2012 Portfolio by Penn’s Terry Adkins Reconsidered Through Exhibition
Following the death in February of the University of Pennsylvania’s Terry Adkins, a fine arts professor in the School of Design, Matt Neff, found a way to pay tribute his former colleague in a special way.
This spring Neff, a lecturer in PennDesign, arranged for some of Adkins’ work to be shown as a concurrent exhibition to his own show at The Print Center in Philadelphia. Adkins’ 2012 portfolio “The Philadelphia Negro Reconsidered” is currently featured on the ground floor of the Center, where Neff’s, “Second Sight,” is on view in the second floor galleries.
“I wanted for Terry to be present in some way in my show,” says Neff.
Fortuitously, The Print Center could accommodate the Adkins exhibit.
“The exhibition planned for our first floor gallery in conjunction with Matt Neff’s solo exhibition was a group exhibition, which could be moved without posing a problem to an exhibiting artist,” says Liz Spungen, executive director of The Print Center.
Neff, the manager of Penn’s Common Press and Print Shop, along with PennDesign’s Marc Blumthal and Ivanco Talevski, worked closely with Adkins on the portfolio, which was inspired by W.E.B. Du Bois’ The Philadelphia Negro, the 1899 demographic study of black people living in Philadelphia’s original Seventh Ward. The area covered Spruce to South streets and Seventh Street to the Schuylkill River.
“Terry is not just rethinking Du Bois as an artist and a practitioner, he’s reconsidering the visual work,” says Neff. “He wanted to recast Du Bois as one of the first modernist painters, predating Piet Mondrian paintings of urban landscapes.”
In the original research, conducted for Penn in 1896 and 1897, Du Bois went from house to house interviewing heads of households to gather information such as profession and socio-economic status, as well as whether they were affected by social problems such as poverty and crime.
To create the screen prints, Adkins, who joined the Penn faculty in 2000, used Du Bois’ hand-drawn maps of the neighborhood with its color-coded bar graphs of Du Bois’ findings, and Adkins had Du Bois’ maps layered to produce the prints.
“The maps are layered visually, but the content conceptually are super-layered,” says Neff. “There’s a lot happening behind those images.
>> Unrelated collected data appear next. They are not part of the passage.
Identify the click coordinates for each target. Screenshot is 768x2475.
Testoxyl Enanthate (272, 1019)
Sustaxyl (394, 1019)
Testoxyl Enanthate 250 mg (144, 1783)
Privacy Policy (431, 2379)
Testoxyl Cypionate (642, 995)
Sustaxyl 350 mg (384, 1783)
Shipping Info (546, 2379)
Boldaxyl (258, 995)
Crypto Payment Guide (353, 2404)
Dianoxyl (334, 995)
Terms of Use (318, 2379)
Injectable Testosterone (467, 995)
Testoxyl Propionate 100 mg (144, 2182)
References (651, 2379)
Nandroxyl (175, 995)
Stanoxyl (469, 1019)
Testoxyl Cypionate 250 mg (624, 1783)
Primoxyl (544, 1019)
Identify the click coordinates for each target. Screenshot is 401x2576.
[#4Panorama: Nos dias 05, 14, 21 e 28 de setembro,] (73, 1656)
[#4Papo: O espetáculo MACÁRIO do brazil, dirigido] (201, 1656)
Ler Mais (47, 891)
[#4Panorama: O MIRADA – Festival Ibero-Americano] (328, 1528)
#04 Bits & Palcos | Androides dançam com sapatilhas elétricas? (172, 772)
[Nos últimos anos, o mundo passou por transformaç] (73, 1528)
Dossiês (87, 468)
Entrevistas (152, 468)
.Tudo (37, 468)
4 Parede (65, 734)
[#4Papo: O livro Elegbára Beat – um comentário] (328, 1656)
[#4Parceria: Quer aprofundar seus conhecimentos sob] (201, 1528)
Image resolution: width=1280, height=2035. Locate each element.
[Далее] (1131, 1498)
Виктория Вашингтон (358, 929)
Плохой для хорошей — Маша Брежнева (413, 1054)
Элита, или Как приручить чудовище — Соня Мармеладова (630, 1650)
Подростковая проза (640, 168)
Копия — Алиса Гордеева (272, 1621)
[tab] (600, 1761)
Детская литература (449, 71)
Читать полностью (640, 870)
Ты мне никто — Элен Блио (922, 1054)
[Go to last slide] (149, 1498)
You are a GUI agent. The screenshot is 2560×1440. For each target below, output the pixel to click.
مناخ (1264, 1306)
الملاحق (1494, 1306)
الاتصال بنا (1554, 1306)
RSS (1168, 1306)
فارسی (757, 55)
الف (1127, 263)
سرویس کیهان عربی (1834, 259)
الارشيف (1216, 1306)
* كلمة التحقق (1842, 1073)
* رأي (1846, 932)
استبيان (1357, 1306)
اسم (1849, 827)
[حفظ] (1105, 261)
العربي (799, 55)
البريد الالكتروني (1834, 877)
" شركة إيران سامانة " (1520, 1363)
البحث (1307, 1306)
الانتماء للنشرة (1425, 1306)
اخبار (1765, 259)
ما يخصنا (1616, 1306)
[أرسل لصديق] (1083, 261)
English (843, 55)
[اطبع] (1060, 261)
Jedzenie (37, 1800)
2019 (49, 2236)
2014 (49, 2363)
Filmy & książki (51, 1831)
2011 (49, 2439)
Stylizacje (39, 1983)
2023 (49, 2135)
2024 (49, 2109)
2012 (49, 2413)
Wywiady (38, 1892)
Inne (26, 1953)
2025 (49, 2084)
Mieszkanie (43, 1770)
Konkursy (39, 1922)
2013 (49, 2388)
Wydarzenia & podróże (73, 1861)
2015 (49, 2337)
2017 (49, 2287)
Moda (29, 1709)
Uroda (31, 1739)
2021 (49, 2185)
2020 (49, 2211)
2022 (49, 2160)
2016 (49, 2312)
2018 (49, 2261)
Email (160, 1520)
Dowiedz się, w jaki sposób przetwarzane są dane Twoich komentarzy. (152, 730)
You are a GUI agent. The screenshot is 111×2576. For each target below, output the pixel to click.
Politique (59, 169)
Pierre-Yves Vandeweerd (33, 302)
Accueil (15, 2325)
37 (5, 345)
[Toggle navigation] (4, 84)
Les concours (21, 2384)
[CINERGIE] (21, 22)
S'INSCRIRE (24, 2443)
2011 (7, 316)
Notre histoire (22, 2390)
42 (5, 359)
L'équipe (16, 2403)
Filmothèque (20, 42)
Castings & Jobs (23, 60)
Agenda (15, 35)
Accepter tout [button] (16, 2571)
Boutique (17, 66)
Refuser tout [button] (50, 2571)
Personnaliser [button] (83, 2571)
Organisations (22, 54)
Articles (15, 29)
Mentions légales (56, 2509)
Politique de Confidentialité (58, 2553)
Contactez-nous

What contemporary art does is, it shows you something that you can take on the surface as what you’re seeing, but, if you look into it, there’s much more embedded in it.”
Adkins’ 18 prints in the portfolio were created in 2012 to commemorate the appointment of Du Bois as an honorary emeritus professor of sociology and Africana studies at Penn.
Both Neff’s and Adkins’ work is currently on view through June 7 at The Print Center at 1614 Latimer St.